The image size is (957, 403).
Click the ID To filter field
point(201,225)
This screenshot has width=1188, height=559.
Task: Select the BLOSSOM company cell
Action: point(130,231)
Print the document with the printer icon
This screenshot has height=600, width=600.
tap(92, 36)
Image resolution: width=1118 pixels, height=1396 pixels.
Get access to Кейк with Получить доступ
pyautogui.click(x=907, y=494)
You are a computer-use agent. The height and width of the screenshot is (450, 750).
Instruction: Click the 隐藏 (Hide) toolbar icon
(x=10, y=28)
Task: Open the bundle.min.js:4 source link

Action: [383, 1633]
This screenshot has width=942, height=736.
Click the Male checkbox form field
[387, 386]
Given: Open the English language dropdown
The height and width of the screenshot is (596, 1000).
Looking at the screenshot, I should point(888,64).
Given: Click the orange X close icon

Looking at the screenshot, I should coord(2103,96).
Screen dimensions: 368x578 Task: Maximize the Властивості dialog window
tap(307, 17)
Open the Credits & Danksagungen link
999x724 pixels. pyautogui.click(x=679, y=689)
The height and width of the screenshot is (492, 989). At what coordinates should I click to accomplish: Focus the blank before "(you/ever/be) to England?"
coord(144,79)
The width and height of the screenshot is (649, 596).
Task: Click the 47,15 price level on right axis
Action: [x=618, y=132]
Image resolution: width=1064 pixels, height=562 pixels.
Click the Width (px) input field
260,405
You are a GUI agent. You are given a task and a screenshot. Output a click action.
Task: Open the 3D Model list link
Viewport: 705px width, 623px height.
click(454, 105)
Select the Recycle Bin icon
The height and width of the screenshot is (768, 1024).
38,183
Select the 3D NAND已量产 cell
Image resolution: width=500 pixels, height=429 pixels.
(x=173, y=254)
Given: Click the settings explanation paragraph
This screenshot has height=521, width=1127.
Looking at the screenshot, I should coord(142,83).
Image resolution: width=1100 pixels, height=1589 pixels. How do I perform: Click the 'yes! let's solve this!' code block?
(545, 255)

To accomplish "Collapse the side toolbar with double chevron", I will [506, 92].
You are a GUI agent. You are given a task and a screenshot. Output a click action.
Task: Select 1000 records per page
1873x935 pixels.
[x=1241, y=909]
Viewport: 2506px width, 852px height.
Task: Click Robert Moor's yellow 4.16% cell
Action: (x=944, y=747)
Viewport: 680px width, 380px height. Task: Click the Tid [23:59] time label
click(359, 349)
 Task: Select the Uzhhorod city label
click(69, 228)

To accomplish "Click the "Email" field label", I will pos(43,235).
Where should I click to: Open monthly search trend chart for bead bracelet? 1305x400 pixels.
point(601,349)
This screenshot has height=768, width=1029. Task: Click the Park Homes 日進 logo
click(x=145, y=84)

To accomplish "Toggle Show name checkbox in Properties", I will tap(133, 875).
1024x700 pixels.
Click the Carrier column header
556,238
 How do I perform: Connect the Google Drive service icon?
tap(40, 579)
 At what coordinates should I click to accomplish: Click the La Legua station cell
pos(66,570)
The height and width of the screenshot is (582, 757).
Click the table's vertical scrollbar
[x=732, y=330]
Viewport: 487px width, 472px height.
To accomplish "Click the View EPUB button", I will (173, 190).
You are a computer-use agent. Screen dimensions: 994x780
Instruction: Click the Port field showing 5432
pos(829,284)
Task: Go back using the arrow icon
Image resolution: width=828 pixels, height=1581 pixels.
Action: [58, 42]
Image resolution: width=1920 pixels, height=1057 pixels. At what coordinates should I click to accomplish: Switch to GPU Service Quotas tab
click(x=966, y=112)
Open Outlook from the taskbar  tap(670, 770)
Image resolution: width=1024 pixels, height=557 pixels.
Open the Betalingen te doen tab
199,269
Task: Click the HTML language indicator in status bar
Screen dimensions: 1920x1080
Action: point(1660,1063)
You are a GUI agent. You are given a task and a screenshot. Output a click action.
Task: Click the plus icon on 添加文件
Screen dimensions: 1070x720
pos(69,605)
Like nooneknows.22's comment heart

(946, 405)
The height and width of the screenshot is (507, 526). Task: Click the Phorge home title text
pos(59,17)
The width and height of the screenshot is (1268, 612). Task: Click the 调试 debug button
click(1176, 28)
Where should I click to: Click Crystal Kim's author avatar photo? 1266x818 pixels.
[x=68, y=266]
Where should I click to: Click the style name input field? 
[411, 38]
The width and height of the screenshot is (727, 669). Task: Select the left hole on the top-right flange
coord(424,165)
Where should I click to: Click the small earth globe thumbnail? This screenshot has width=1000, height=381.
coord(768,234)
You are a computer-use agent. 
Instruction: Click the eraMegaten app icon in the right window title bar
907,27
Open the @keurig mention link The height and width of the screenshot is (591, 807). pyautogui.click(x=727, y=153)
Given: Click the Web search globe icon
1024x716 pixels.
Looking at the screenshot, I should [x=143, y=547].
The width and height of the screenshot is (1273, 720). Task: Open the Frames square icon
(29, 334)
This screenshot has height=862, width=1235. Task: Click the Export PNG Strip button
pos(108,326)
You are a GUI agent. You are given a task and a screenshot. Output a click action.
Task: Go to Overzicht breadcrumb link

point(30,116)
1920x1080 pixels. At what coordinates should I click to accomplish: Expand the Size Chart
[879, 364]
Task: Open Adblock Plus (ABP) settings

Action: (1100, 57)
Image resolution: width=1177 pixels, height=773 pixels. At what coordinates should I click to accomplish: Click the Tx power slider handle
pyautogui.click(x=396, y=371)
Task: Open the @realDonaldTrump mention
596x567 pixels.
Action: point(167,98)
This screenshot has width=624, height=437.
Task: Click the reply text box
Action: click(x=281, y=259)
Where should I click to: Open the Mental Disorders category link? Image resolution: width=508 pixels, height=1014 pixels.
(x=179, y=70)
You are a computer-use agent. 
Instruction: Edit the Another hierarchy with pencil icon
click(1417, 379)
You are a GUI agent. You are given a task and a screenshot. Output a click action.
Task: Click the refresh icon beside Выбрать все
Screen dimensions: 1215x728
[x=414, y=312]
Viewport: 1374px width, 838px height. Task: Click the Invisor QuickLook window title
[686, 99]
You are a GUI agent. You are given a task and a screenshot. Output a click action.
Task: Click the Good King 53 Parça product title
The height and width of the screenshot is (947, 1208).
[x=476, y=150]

○ ○ ○ ○ ○

▶ **Work task**: All of the material should be copied verbatim.

▶ **Solution below**:
The image size is (957, 403).
Click the ID To filter field
point(201,225)
This screenshot has width=1188, height=559.
Task: Select the BLOSSOM company cell
Action: point(130,231)
Print the document with the printer icon
This screenshot has height=600, width=600.
tap(92, 36)
Image resolution: width=1118 pixels, height=1396 pixels.
Get access to Кейк with Получить доступ
pyautogui.click(x=907, y=494)
You are a computer-use agent. The height and width of the screenshot is (450, 750).
Instruction: Click the 隐藏 (Hide) toolbar icon
(x=10, y=28)
Task: Open the bundle.min.js:4 source link

Action: [383, 1633]
This screenshot has width=942, height=736.
Click the Male checkbox form field
[387, 386]
Given: Open the English language dropdown
The height and width of the screenshot is (596, 1000).
Looking at the screenshot, I should point(888,64).
Given: Click the orange X close icon

Looking at the screenshot, I should coord(2103,96).
Screen dimensions: 368x578 Task: Maximize the Властивості dialog window
tap(307, 17)
Open the Credits & Danksagungen link
999x724 pixels. pyautogui.click(x=679, y=689)
The height and width of the screenshot is (492, 989). At what coordinates should I click to accomplish: Focus the blank before "(you/ever/be) to England?"
coord(144,79)
The width and height of the screenshot is (649, 596).
Task: Click the 47,15 price level on right axis
Action: [x=618, y=132]
Image resolution: width=1064 pixels, height=562 pixels.
Click the Width (px) input field
260,405
You are a GUI agent. You are given a task and a screenshot. Output a click action.
Task: Open the 3D Model list link
Viewport: 705px width, 623px height.
click(454, 105)
Select the Recycle Bin icon
The height and width of the screenshot is (768, 1024).
38,183
Select the 3D NAND已量产 cell
Image resolution: width=500 pixels, height=429 pixels.
(x=173, y=254)
Given: Click the settings explanation paragraph
This screenshot has height=521, width=1127.
Looking at the screenshot, I should coord(142,83).
Image resolution: width=1100 pixels, height=1589 pixels. How do I perform: Click the 'yes! let's solve this!' code block?
(545, 255)

To accomplish "Collapse the side toolbar with double chevron", I will [506, 92].
You are a GUI agent. You are given a task and a screenshot. Output a click action.
Task: Select 1000 records per page
1873x935 pixels.
[x=1241, y=909]
Viewport: 2506px width, 852px height.
Task: Click Robert Moor's yellow 4.16% cell
Action: (x=944, y=747)
Viewport: 680px width, 380px height. Task: Click the Tid [23:59] time label
click(359, 349)
 Task: Select the Uzhhorod city label
click(69, 228)

To accomplish "Click the "Email" field label", I will pos(43,235).
Where should I click to: Open monthly search trend chart for bead bracelet? 1305x400 pixels.
point(601,349)
This screenshot has height=768, width=1029. Task: Click the Park Homes 日進 logo
click(x=145, y=84)

To accomplish "Toggle Show name checkbox in Properties", I will tap(133, 875).
1024x700 pixels.
Click the Carrier column header
556,238
 How do I perform: Connect the Google Drive service icon?
tap(40, 579)
 At what coordinates should I click to accomplish: Click the La Legua station cell
pos(66,570)
The height and width of the screenshot is (582, 757).
Click the table's vertical scrollbar
[x=732, y=330]
Viewport: 487px width, 472px height.
To accomplish "Click the View EPUB button", I will (173, 190).
You are a computer-use agent. Screen dimensions: 994x780
Instruction: Click the Port field showing 5432
pos(829,284)
Task: Go back using the arrow icon
Image resolution: width=828 pixels, height=1581 pixels.
Action: [58, 42]
Image resolution: width=1920 pixels, height=1057 pixels. At what coordinates should I click to accomplish: Switch to GPU Service Quotas tab
click(x=966, y=112)
Open Outlook from the taskbar  tap(670, 770)
Image resolution: width=1024 pixels, height=557 pixels.
Open the Betalingen te doen tab
199,269
Task: Click the HTML language indicator in status bar
Screen dimensions: 1920x1080
Action: point(1660,1063)
You are a GUI agent. You are given a task and a screenshot. Output a click action.
Task: Click the plus icon on 添加文件
Screen dimensions: 1070x720
pos(69,605)
Like nooneknows.22's comment heart

(946, 405)
The height and width of the screenshot is (507, 526). Task: Click the Phorge home title text
pos(59,17)
The width and height of the screenshot is (1268, 612). Task: Click the 调试 debug button
click(1176, 28)
Where should I click to: Click Crystal Kim's author avatar photo? 1266x818 pixels.
[x=68, y=266]
Where should I click to: Click the style name input field? 
[411, 38]
The width and height of the screenshot is (727, 669). Task: Select the left hole on the top-right flange
coord(424,165)
Where should I click to: Click the small earth globe thumbnail? This screenshot has width=1000, height=381.
coord(768,234)
You are a computer-use agent. 
Instruction: Click the eraMegaten app icon in the right window title bar
907,27
Open the @keurig mention link The height and width of the screenshot is (591, 807). pyautogui.click(x=727, y=153)
Given: Click the Web search globe icon
1024x716 pixels.
Looking at the screenshot, I should [x=143, y=547].
The width and height of the screenshot is (1273, 720). Task: Open the Frames square icon
(29, 334)
This screenshot has height=862, width=1235. Task: Click the Export PNG Strip button
pos(108,326)
You are a GUI agent. You are given a task and a screenshot. Output a click action.
Task: Go to Overzicht breadcrumb link

point(30,116)
1920x1080 pixels. At what coordinates should I click to accomplish: Expand the Size Chart
[879, 364]
Task: Open Adblock Plus (ABP) settings

Action: (1100, 57)
Image resolution: width=1177 pixels, height=773 pixels. At what coordinates should I click to accomplish: Click the Tx power slider handle
pyautogui.click(x=396, y=371)
Task: Open the @realDonaldTrump mention
596x567 pixels.
Action: point(167,98)
This screenshot has width=624, height=437.
Task: Click the reply text box
Action: click(x=281, y=259)
Where should I click to: Open the Mental Disorders category link? Image resolution: width=508 pixels, height=1014 pixels.
(x=179, y=70)
You are a computer-use agent. 
Instruction: Edit the Another hierarchy with pencil icon
click(1417, 379)
You are a GUI agent. You are given a task and a screenshot. Output a click action.
Task: Click the refresh icon beside Выбрать все
Screen dimensions: 1215x728
[x=414, y=312]
Viewport: 1374px width, 838px height. Task: Click the Invisor QuickLook window title
[686, 99]
You are a GUI agent. You are given a task and a screenshot. Output a click action.
Task: Click the Good King 53 Parça product title
The height and width of the screenshot is (947, 1208).
[x=476, y=150]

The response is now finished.